First things first. In the next 12 months, BI vendors will continue to push users to standardize on their BI platform, using incentives such as customer credits for displacing competitors. But most customers will wait until they've standardized their own performance management practices and top BI vendors have integrated acquired software into unified suites. -- Shruti Yadav, analyst, Nucleus Research

Altruistic analytics. So far, predictive analytics have been applied where [there are] the biggest financial returns, such as customer profitability, or high-priority requirements like early detection of security threats. There have been successful applications in noncommercial areas such as analyzing data on brain tumors in children, predicting pollution incidents and discovering toxic hazards in food, but to date these are a tiny minority. Within three years, however, predictive analytics tools will be so widely available to workers in all areas that we'll see a huge increase in applications that benefit individuals or society without regard for direct commercial gain. -- Colin Shearer, vice president of customer analytics, SPSS

On-the-fly management. Businesses need more than a rearview mirror to drive their business forward into the next era. A new category of intelligence tools will emerge over the next two to three years that combines business process management, business activity monitoring (BAM) and business intelligence to enable the "actively managed enterprise." This will combine the scorecards and rearview-analysis capabilities of BI with the real-time, event-driven analysis of BAM and feed that information into automated business processes for on-the-fly steering of the business towards scorecard goals. This will exponentially elevate the speed at which businesses are able to operate, adapt and make critical decisions. -- Tim Wolters, chief architect of business activity monitoring solutions, webMethods Inc., Fairfax, Va.

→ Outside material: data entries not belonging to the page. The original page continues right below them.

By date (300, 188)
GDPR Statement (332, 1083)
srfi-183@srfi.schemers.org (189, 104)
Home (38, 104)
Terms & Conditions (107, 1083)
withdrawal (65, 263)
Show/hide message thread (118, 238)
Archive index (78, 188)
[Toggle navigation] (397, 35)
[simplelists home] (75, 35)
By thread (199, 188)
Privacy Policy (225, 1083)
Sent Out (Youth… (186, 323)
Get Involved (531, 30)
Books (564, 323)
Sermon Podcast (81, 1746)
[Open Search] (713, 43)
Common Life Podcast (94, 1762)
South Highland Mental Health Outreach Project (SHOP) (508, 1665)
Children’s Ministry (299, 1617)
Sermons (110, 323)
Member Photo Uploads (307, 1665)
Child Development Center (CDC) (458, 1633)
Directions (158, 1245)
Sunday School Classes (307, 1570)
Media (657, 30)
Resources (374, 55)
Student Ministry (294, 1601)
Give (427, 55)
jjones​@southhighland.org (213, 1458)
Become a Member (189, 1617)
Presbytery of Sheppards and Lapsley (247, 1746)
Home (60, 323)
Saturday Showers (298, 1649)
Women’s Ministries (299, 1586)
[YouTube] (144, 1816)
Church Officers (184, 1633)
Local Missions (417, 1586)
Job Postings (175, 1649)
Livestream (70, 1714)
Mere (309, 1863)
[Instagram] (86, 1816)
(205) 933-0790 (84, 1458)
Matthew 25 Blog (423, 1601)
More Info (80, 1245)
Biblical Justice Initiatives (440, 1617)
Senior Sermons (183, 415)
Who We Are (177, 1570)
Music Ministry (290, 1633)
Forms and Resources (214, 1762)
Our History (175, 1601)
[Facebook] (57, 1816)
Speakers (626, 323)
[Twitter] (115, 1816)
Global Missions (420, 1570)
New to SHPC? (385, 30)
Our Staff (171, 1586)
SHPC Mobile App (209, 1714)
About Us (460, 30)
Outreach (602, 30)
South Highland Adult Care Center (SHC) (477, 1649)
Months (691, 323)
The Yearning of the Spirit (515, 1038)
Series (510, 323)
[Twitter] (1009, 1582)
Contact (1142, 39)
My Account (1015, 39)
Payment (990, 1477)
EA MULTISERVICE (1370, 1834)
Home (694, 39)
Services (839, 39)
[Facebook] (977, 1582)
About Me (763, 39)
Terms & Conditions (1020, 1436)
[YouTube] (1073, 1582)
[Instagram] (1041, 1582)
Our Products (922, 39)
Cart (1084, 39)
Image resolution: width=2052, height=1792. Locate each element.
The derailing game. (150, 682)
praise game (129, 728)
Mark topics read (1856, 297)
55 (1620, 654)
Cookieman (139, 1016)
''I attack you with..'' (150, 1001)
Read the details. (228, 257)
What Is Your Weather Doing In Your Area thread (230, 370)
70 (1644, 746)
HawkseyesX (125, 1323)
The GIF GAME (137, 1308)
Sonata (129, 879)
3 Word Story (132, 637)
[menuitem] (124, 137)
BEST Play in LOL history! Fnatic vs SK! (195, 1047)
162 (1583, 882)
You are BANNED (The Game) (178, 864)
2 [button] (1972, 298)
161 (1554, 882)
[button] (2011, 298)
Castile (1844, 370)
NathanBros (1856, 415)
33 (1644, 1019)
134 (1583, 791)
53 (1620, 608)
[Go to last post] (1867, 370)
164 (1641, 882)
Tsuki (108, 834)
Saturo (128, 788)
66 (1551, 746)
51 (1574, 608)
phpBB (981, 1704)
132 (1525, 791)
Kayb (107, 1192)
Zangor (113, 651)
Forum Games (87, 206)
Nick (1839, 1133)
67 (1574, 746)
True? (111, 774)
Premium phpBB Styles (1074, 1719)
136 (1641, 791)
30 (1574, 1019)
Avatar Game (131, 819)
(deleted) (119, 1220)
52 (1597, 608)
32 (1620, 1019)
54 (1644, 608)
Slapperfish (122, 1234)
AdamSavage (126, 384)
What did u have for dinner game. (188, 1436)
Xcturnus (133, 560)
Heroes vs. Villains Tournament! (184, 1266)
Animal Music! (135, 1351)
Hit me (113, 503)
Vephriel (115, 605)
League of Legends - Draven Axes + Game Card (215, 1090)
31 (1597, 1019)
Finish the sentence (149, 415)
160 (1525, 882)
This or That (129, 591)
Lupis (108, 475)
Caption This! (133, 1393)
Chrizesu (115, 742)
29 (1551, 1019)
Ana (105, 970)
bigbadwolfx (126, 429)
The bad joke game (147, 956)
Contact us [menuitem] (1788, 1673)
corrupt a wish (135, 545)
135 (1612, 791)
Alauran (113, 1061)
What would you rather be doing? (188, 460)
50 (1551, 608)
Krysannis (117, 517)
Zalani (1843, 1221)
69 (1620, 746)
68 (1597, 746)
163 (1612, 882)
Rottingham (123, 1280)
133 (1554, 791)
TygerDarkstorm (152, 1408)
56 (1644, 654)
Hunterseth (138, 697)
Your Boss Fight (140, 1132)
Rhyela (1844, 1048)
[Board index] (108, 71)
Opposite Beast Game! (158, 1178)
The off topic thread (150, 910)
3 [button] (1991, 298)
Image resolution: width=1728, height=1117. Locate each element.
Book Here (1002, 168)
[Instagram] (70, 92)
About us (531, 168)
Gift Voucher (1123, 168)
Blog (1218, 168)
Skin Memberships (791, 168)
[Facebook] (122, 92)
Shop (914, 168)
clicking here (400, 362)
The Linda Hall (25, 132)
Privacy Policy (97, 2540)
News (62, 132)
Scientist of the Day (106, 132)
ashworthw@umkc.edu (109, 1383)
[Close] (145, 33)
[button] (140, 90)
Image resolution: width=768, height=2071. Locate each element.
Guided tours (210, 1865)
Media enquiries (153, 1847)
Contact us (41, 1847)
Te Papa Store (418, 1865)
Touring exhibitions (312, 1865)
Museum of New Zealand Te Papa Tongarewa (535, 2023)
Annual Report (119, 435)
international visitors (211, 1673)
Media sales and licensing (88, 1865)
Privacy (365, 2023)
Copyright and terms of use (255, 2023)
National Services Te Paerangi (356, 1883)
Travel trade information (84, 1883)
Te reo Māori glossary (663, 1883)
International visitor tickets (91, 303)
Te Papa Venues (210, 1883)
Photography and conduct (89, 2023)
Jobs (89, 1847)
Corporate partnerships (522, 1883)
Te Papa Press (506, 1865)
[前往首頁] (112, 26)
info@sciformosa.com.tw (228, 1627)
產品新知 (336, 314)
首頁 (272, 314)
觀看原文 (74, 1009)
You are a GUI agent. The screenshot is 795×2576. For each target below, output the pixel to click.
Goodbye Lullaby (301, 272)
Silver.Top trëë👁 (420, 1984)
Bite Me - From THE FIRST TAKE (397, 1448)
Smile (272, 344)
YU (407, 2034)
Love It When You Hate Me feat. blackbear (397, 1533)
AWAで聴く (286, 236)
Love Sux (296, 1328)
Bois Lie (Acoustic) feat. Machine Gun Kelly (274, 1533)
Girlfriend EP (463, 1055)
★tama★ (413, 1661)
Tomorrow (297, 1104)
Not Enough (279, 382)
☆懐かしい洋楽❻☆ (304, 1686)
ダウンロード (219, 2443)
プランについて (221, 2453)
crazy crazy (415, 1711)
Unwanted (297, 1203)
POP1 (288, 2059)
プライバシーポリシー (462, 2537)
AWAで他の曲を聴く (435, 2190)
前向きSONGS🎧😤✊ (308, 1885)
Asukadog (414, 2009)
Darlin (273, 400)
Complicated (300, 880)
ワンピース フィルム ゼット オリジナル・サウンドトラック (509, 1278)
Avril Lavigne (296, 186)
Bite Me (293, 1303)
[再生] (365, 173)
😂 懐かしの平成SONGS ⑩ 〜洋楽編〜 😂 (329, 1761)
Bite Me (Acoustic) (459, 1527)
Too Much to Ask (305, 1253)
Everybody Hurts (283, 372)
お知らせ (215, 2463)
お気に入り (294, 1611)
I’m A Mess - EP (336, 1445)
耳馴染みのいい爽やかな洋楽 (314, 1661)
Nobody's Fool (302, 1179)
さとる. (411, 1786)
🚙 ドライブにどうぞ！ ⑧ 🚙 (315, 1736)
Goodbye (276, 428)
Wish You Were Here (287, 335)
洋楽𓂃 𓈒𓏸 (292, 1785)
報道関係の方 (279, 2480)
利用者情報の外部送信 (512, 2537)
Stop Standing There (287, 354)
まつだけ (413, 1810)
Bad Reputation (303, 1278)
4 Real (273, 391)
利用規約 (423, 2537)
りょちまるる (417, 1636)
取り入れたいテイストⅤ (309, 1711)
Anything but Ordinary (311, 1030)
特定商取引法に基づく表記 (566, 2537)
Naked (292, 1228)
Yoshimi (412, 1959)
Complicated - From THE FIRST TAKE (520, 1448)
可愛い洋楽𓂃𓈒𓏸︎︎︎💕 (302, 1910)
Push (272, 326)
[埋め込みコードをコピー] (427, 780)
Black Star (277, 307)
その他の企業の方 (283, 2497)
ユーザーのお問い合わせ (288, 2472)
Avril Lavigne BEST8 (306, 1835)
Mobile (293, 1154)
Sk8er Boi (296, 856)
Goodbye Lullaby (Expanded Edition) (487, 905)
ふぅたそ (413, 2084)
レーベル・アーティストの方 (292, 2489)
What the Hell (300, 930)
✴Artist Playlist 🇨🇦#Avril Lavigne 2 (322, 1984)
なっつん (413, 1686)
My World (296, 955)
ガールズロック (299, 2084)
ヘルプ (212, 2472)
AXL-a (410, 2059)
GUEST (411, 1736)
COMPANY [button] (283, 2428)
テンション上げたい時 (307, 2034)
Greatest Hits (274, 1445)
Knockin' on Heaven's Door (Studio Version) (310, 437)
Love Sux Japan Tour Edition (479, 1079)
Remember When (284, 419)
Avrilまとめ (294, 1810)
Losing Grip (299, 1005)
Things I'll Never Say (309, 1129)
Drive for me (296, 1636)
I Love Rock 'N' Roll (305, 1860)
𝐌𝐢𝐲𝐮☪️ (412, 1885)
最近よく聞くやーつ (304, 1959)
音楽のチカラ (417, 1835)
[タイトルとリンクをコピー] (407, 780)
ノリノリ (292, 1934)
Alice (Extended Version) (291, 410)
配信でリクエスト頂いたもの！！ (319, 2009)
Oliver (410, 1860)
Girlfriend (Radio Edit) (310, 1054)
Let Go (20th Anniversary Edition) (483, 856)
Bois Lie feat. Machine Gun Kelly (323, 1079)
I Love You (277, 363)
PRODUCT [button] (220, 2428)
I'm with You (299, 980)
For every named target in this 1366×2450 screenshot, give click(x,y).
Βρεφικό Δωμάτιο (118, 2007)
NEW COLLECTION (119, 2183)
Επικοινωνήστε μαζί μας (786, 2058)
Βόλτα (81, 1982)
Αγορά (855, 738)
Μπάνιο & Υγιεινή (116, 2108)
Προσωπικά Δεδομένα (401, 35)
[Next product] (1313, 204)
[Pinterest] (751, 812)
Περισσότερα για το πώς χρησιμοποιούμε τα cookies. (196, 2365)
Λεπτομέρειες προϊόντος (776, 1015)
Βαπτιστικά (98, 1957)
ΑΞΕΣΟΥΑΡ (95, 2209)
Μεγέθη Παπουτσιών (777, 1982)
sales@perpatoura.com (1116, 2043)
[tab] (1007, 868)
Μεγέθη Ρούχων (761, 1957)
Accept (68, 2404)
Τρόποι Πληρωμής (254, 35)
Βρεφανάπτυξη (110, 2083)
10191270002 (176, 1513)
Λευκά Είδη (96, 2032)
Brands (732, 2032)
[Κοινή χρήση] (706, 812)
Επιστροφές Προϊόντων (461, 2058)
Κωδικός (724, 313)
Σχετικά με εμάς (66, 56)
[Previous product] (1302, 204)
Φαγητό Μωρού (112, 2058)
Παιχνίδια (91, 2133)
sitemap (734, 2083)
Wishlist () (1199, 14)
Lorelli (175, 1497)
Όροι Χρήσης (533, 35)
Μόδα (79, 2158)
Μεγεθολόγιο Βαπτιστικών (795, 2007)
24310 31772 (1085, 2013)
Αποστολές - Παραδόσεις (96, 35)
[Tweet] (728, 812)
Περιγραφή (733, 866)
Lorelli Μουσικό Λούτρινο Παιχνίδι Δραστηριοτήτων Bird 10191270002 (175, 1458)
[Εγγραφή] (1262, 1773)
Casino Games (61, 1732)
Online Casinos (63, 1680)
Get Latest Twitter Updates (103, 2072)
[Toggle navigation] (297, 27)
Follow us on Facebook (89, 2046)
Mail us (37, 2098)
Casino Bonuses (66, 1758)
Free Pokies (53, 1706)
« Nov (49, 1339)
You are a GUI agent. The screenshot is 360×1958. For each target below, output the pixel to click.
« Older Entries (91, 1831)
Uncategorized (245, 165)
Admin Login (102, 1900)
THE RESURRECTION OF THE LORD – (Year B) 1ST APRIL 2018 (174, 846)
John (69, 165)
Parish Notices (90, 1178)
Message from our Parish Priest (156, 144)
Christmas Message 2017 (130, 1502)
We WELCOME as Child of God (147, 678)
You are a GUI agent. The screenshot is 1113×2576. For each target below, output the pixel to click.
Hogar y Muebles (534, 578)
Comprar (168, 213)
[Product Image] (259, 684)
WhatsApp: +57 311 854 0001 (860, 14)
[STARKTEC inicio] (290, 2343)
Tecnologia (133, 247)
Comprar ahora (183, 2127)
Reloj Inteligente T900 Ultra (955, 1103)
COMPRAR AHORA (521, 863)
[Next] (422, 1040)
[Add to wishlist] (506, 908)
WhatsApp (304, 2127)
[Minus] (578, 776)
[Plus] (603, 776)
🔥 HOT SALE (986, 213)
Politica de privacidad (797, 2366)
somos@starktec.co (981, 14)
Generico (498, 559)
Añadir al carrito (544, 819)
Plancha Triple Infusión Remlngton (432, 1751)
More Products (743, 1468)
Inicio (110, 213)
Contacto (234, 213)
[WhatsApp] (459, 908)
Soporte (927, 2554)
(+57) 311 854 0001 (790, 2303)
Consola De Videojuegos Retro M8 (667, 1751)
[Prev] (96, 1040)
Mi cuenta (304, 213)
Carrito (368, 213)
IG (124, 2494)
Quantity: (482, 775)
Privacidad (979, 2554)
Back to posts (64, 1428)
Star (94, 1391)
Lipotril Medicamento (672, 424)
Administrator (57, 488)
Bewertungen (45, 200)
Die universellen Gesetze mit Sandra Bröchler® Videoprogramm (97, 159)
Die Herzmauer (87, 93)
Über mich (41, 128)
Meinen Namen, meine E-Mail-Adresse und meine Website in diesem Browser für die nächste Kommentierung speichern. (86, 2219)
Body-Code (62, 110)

Oops! Over the next three to five years, at least one Fortune 500 company will make a headline-grabbing, multimillion-dollar blunder because of poor data quality or lack of data integration. This will raise awareness that "one version of the truth" can only be achieved when data integration is included as a critical component of a business intelligence implementation. -- Bernard Liautaud, chairman and CEO, Business Objects SA, France

Read more about Business Intelligence/Analytics in Computerworld's Business Intelligence/Analytics Topic Center.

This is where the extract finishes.